Hong Kong protests put financial business at risk

Hong Kong protests put financial business at risk

Are Hong Kong’s protests necessary to get China and the world to listen to demands for a freer economy and democracy, or will they cause more damage to the city and its financial sector than the protesters can gain in return?

July marks 17 years since Hong Kong became a Chinese Special Administrative Region, and Hong Kong has undergone some major changes in that time. This year, the date that Hong Kong was passed from being a British colony to a Chinese Special Administrative Region was marked by pro-democracy protests in response to China’s increased control over Hong Kong’s elections.

Roughly 500,000 people participated in the pro-democracy rally organized by the Occupy group on the 1st of July through the main financial district, and 1,000 vowed to remain in the city center and occupy a street in the district. Following these threats, 500 people were arrested. Some of those arrested were charged with participating in an unauthorized assembly, as well as obstructing the police.

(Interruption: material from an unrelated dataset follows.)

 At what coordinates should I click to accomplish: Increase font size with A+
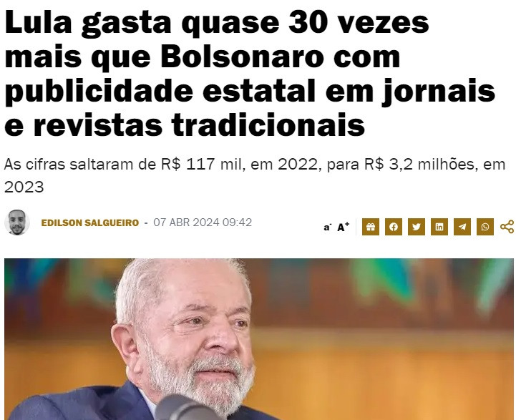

The main call has been for democracy, in line with universal suffrage. Beijing has agreed to electoral reforms, primarily regarding the election of Hong Kong’s Chief Executive (the highest political position in Hong Kong) by 2017, but is limiting the list of eligible candidates to ensure they are all “patriotic”.  In combination with the strong connection between business and politics, and its intertwined relations with the Chinese Communist Party, this ensures all candidates’ commitment to China and by extension the Chinese economic model.

The official terminology states that Hong Kong and China are “one country, two systems”, but protestors and Chinese administrators seem to have a different opinion on the definition of this terminology. Hong Kong is generally viewed as relatively independent, but China’s meddling is throwing this image into flux. This shift was further confirmed when China urged the United States to stop commenting on Hong Kong’s internal affairs, while stating that “the development of Hong Kong’s political system is China’s internal affair”, as quoted in Xinhua, China’s state news agency.

Increasing disgruntlement throughout Hong Kong will have serious consequences for both parties. Not only is the youth gradually becoming increasingly disillusioned with China and China’s policies, but business could be affected as a result of increasing social unrest and protest.

Various sources have complained that the Occupy movement and its protests are actually likely to cause more economic unrest in Hong Kong than Chinese policies. There are fears that Occupy will cause traffic jams, deter tourists, damage Hong Kong’s reputation as a world-class finance centre, scare off investors and damage relations with Beijing, potentially cutting off hand-outs from the Chinese government.

This is in line with what Hong Kong business tycoon and one of Asia’s wealthiest men, Li Ka-shing, warned of earlier this year. Protests in the financial district risk shutting down business in the financial sector. Spokespeople at the People’s Bank of China have agreed that protests are damaging – and that Hong Kong should appreciate it’s offshore yuan business, which adds up to 53 percent of the world’s share. Business tycoons and those with strong ties to China have denounced the city’s pro-democracy march, reminding Hong Kong of China’s influence and how much China has contributed to Hong Kong’s development as Asia’s main financial sector.

However, these circumstances do not make Hong Kong’s future path clear for its stakeholders – of which there are many throughout the world, especially in the Asian region. With its position in the global financial market, many depend on the booming financial sector and the closely connected real estate sector. The question on everyone’s mind is: Will Hong Kong head more towards a Chinese style economy, or will it satisfy Occupy group members and hold free elections by 2017?